___ Extracted records
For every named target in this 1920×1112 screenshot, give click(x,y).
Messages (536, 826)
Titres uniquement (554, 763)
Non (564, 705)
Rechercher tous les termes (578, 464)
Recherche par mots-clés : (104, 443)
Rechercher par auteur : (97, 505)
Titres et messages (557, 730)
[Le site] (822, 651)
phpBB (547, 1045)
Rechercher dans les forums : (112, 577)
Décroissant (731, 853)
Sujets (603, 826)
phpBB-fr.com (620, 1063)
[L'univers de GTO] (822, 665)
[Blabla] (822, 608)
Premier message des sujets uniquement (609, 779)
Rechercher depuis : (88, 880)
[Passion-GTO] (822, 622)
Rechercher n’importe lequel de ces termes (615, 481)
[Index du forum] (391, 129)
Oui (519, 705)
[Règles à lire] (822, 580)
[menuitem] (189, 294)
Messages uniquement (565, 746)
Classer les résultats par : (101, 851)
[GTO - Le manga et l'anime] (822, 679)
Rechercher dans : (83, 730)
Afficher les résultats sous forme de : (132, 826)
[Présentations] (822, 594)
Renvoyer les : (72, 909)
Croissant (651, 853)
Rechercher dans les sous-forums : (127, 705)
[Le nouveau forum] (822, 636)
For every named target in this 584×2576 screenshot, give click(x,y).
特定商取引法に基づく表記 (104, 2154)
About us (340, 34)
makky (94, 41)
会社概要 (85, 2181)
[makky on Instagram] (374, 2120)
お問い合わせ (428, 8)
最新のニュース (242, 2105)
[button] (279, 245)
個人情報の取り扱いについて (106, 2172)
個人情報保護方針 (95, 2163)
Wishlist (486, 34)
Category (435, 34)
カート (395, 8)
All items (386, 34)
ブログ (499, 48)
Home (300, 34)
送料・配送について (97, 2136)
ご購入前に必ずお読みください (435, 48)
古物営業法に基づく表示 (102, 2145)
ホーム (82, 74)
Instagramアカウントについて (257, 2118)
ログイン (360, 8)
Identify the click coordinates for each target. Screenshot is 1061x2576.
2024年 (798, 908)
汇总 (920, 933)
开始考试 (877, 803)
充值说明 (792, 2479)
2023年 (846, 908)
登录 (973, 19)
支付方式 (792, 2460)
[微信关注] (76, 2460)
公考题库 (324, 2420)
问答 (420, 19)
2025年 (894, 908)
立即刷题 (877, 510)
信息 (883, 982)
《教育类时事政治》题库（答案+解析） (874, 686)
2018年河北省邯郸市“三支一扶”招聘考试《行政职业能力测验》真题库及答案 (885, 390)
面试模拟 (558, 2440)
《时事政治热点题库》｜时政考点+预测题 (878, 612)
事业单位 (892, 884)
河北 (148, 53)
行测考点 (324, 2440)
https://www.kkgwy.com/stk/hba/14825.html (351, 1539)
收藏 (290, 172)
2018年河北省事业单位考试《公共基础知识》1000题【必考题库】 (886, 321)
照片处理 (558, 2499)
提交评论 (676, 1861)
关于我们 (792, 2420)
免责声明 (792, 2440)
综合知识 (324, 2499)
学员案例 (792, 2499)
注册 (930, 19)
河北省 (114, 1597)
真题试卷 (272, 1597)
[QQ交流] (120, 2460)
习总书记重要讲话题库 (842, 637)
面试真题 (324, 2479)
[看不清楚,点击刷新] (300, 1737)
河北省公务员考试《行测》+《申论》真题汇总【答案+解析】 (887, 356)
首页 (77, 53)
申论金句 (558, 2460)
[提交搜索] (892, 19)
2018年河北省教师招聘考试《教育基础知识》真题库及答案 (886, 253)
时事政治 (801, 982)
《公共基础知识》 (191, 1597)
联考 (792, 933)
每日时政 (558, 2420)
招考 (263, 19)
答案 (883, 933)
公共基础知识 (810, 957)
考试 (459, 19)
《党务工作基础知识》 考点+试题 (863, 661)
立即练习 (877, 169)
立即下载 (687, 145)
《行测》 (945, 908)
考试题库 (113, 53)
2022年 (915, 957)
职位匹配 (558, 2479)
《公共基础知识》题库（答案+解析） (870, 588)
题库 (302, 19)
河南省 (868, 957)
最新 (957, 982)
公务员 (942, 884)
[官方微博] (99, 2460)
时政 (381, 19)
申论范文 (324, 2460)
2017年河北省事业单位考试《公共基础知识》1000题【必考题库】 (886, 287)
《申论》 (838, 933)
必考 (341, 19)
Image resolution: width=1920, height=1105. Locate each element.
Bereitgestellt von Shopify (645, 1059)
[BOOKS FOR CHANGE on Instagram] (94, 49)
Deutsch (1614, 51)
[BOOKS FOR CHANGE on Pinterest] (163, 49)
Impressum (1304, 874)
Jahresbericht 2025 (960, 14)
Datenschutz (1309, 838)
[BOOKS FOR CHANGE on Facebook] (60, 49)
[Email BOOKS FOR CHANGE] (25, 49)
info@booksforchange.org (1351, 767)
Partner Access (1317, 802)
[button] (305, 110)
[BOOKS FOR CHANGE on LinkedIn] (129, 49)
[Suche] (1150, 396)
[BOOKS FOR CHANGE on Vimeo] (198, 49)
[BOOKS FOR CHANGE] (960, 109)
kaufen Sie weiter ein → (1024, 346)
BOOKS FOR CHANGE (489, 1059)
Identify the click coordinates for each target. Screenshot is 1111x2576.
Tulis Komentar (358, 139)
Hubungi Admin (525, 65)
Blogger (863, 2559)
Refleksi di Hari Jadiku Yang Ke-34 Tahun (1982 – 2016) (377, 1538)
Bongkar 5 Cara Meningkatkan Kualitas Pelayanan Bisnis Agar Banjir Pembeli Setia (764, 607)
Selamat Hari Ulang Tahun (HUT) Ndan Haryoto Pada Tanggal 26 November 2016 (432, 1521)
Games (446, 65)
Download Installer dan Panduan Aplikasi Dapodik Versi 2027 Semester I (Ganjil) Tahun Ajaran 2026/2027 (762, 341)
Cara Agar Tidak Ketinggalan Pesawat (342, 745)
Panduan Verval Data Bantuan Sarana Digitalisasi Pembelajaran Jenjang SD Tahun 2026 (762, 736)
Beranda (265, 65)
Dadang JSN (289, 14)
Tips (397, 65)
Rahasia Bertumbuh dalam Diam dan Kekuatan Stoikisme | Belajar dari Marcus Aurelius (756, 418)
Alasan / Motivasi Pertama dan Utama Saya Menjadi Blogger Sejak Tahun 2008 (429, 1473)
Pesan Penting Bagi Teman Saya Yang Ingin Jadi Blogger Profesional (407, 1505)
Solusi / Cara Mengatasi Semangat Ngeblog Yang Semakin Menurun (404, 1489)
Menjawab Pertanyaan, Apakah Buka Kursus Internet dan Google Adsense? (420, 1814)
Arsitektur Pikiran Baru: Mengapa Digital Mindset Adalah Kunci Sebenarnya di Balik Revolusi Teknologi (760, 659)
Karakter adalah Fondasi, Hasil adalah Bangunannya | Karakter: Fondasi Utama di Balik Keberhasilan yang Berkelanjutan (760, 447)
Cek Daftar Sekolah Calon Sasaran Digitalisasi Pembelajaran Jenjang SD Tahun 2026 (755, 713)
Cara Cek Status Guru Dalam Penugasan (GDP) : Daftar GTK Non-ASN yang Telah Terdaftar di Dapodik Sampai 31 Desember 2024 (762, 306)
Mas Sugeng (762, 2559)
______
▶ **Work item**: Within the material, find all lines that hold the word "Blogger" and show them.

▶ **Result below**:
Blogger (863, 2559)
Alasan / Motivasi Pertama dan Utama Saya Menjadi Blogger Sejak Tahun 2008 (429, 1473)
Pesan Penting Bagi Teman Saya Yang Ingin Jadi Blogger Profesional (407, 1505)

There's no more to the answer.